I like the theory (notion.... conceit?) that black holes pull matter in from this universe to reassemble it in another. Whatever the truth, it's a good and positive image for depression which occasionally can drag consciousness down to a depth where only reassembling is possible - and very occasionally that new assemblage is the start of a new life, or at the very least a new perception of the old.
Which is a way of saying I have been - still am - in a black hole, mostly caused by the inability to get out on my day off. The virus, well I could have 'risen above it' if it had been a work day, but it ruled out outdoor activity and all the indoor stuff seemed jaw-breakingly dull so I re-read three Ruth Rendels and watched Midsommer Murders. I suppose it could be said the depression was self-inflicted.
The iMac has been switched off for 40 hours, almost unheard of. Other than the folk who have ordered books from me (praise their names) the worlds that might collide with mine seem to have gone to sleep too.

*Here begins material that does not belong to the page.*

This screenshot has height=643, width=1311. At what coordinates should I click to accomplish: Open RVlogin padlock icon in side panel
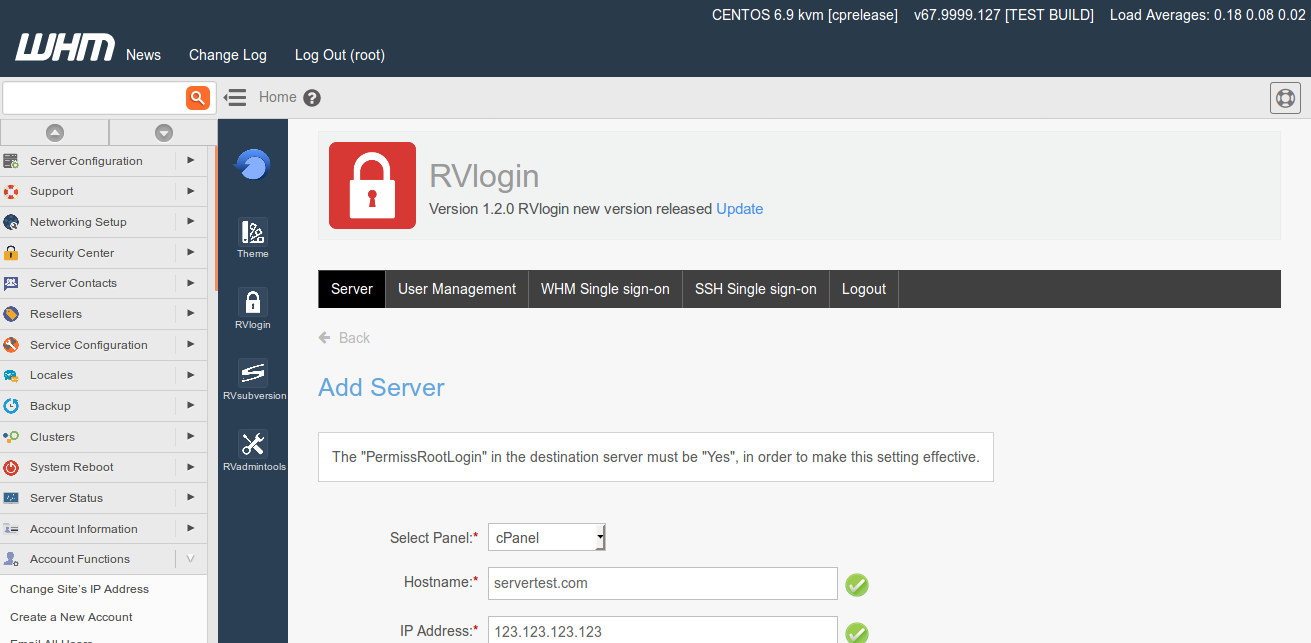coord(253,309)
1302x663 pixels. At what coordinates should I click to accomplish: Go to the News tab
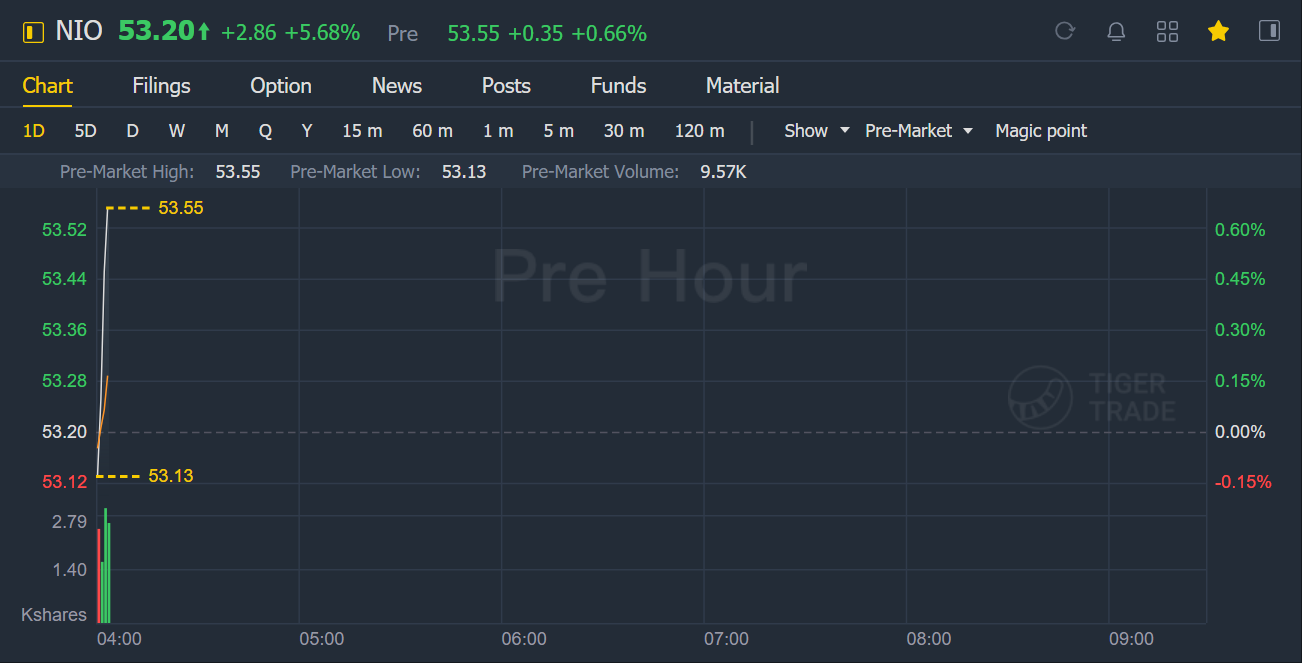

A creative friend suggested running a fictional thread into this journal. I'm thinking about that. I'm not very good at fiction, (which doesn't say much for MY creative imagination) and if I'm going to do it it might be rather different to how she had envisaged. More sci-fi or sci-fantasy than Eng. lit. Inspired by Star Trekkian worm holes and Huxleyian parallel life-times.
Places along the journey where the road forked. I can think of one or two. The idea will have to cook a bit.